Athletics: Kiprotich wins gold for Uganda
LONDON (Reuters) - Stephen Kiprotich drew inspiration from Uganda's only previous Olympic champion and capitalized on the benefits of training at altitude in Kenya to win the London Games men's marathon on Sunday.
"I was unknown, now I am known," Kiprotich told reporters after winning Uganda's first medal of the Games in the final event of the athletics program before thousands of cheering spectators on the streets of London.
John Akii-Bua, who set a world record in the 1972 Munich Games 400 meters hurdles final, was Uganda's only other Olympic champion.
"I always kept him in mind," Kiprotich said after accelerating away from Kenyans Wilson Kipsang and Abel Kirui with six kilometers remaining in the 42.195km race past some of London's most celebrated landmarks on a hot and humid morning.
"I saw him coming like a cheetah," exclaimed twice world champion Kirui, who had been locked in a three-way battle with Kiprotich and London champion Kipsang since the 30-km mark on a loop course with one short and three long laps.
"It was very hard to control that kind of move."
Kipsang had taken the early lead, passing the halfway stage in 63 minutes 15 seconds in a successful attempt to split the field, before he was gradually reeled in by Kiprotich and Kirui.
"I took it out because the pace was so slow and I knew we would have problems at the end so I tried to push," he explained.
Kiprotich crossed the line in two hours eight minutes one second, 26 seconds ahead of Kirui. Kipsang was 1:10 further back.
His time, in his fourth marathon, was the third fastest at the Olympic Games and his gold medal was the first of any kind by a Ugandan distance runner.
Kiprotich, 23, trains in Eldoret with a number of elite Kenyans, including Emmanuel Mutai, the east Africans' third man in Sunday's race.
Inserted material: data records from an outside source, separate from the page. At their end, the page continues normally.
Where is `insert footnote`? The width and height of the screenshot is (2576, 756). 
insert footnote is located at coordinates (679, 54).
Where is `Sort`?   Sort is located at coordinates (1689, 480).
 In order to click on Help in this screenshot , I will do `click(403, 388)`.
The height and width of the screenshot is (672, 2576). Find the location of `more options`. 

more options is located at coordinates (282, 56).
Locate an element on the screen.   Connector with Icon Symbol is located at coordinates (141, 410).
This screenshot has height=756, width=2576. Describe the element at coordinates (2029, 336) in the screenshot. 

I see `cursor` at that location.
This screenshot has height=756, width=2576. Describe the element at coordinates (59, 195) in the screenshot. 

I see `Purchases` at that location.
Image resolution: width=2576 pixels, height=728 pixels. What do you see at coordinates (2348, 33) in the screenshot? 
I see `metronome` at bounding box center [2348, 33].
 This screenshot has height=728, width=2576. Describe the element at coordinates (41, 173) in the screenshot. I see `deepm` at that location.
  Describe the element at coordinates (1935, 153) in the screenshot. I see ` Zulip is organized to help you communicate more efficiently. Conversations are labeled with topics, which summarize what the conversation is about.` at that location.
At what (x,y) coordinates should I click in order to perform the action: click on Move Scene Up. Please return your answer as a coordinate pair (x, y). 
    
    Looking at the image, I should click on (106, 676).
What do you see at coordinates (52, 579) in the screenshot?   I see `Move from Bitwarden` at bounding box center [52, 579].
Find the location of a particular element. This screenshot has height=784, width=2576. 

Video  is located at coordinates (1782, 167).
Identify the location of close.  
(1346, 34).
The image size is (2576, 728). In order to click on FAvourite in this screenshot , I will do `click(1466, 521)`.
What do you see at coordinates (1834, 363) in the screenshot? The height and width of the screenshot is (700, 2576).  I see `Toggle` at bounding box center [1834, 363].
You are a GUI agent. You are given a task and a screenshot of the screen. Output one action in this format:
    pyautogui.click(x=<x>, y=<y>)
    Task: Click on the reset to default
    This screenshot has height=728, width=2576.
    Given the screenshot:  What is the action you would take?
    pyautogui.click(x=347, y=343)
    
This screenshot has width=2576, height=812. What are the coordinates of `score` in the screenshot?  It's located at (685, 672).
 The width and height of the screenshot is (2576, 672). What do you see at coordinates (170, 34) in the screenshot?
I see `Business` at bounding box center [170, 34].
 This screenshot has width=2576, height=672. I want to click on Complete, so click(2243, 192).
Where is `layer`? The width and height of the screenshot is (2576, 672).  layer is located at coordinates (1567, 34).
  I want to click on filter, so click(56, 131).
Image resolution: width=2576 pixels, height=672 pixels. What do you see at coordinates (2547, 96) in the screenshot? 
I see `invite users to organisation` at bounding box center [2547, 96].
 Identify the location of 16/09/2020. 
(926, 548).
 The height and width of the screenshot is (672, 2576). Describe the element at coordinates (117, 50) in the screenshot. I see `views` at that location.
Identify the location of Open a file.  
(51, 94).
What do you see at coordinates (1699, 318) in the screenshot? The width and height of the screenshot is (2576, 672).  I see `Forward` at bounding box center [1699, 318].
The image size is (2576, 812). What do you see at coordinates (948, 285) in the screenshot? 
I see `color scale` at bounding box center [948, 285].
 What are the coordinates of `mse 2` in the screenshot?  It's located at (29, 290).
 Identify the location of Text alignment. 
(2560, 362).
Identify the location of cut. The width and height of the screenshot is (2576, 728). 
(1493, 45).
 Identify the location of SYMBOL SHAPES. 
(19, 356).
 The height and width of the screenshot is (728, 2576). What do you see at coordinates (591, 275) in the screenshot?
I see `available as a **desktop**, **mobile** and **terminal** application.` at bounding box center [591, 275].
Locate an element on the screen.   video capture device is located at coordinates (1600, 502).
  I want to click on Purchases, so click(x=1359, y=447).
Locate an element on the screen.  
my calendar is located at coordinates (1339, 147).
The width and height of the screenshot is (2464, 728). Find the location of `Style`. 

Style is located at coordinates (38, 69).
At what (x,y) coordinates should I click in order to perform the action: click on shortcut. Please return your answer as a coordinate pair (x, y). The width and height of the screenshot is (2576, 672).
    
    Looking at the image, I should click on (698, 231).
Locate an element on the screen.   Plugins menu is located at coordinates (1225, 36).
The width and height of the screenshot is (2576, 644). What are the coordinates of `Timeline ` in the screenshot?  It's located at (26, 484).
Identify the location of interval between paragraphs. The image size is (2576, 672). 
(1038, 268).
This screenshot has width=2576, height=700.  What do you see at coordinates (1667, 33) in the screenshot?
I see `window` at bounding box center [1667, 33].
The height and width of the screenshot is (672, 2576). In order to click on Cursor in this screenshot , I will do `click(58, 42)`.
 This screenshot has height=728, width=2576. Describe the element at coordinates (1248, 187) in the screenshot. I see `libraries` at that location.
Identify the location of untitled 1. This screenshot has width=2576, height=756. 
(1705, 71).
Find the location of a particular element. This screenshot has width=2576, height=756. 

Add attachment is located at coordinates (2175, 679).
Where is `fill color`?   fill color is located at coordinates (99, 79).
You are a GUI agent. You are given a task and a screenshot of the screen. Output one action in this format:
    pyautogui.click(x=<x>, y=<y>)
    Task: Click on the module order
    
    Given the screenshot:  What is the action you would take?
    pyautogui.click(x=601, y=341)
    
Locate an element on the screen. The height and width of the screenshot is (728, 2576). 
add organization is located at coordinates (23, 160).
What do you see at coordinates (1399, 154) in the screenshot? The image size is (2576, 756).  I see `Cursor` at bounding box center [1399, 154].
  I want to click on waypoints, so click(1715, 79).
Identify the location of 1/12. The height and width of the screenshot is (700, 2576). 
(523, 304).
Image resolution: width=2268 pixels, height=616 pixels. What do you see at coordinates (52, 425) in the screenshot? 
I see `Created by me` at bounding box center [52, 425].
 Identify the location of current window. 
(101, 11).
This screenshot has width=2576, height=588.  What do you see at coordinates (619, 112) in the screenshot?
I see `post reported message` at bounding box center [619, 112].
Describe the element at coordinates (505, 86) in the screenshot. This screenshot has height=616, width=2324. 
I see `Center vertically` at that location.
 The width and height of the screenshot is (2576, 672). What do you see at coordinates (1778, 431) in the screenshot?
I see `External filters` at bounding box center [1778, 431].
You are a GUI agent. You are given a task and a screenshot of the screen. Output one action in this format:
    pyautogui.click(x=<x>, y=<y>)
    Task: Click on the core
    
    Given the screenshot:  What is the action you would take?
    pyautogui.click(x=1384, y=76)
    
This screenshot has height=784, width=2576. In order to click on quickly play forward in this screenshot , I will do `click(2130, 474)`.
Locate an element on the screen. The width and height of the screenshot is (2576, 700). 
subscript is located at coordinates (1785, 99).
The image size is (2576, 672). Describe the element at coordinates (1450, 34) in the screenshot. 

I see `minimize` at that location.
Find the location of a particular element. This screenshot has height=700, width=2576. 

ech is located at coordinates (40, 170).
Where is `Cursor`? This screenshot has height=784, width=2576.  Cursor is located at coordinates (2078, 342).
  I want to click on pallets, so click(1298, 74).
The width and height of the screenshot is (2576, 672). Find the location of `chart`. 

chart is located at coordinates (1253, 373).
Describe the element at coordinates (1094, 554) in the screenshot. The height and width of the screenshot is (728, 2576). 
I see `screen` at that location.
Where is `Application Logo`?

"The problem with Uganda is that there are no facilities," he said. "I come from an area where there are no facilities.
"I spend some time in Kenya, some in Uganda but most of my time is spent in Kenya in a training camp.
"At the start of the race I thought either Kenya would win, Ethiopia would win. Then I thought maybe I could move.
"It is our second gold medal. I made history for my people, my coaches, my manager, for Uganda. I am happy."